Saudi Arabia, Russia and other oil producers within the OPEC+ alliance sealed an historic deal on Sunday to reduce their collective output by 9.7 million barrels a day, about a 10th of global supply, in an effort to revive a market ravaged by the economic impact of the coronavirus pandemic.
“We are still dealing with uncertainty related with the virus and its impact,” Prince Abdulaziz said, speaking from Riyadh. “The will is there, and the structure is there.”
Saudi Arabia would only cut if others within the OPEC+ alliance reduced their production accordingly, the Prince said, reiterating a long-standing policy of the kingdom. But he cautioned that the more bearish forecasts for oil demand destruction may turn out too pessimistic, and therefore OPEC+ may not need to reduce output any further.

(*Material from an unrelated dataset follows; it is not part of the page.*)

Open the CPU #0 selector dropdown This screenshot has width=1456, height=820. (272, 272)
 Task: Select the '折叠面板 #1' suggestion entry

“There are too many jurors that are out,” he said. “This is a situation when every day the numbers change, you have to maintain being vigilant about how these things may progress.”
Prince Abdulaziz played down the market reaction to the OPEC+ agreement. Brent crude, the global oil benchmark, fell 0.6 percent in London to $31.30 a barrel. That weakness should be compared with the rally the previous week, as the market priced in a big production cut, he said.
“It’s the typical deal: Buy the rumour, sell the news,” the prince said.